*EXERCISE DIRECTIONS*. Lines to be reproduced exactly: the one that holds "Task: Click the Sales" and all those after it through the end of the data. Include no others.

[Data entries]
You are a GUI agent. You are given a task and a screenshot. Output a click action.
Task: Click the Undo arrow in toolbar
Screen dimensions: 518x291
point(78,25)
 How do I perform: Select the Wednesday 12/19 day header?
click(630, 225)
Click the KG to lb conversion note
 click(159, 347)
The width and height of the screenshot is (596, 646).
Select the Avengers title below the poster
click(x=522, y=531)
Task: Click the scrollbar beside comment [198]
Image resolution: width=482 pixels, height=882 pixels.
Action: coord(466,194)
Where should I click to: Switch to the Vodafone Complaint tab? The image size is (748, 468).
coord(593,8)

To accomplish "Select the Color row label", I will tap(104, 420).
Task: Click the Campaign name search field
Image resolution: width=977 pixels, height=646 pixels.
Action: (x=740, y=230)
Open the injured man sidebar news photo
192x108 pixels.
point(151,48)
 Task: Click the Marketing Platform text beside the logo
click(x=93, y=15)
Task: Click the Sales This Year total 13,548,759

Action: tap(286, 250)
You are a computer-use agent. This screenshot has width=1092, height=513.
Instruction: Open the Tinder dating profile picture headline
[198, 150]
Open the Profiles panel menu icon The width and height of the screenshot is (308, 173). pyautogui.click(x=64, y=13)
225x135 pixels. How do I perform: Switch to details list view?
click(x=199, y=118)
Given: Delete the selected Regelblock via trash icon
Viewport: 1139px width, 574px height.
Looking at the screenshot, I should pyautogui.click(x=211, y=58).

*TASK OUTPUT*.
Task: Click the Sales This Year total 13,548,759

Action: tap(286, 250)
You are a computer-use agent. This screenshot has width=1092, height=513.
Instruction: Open the Tinder dating profile picture headline
[198, 150]
Open the Profiles panel menu icon The width and height of the screenshot is (308, 173). pyautogui.click(x=64, y=13)
225x135 pixels. How do I perform: Switch to details list view?
click(x=199, y=118)
Given: Delete the selected Regelblock via trash icon
Viewport: 1139px width, 574px height.
Looking at the screenshot, I should pyautogui.click(x=211, y=58).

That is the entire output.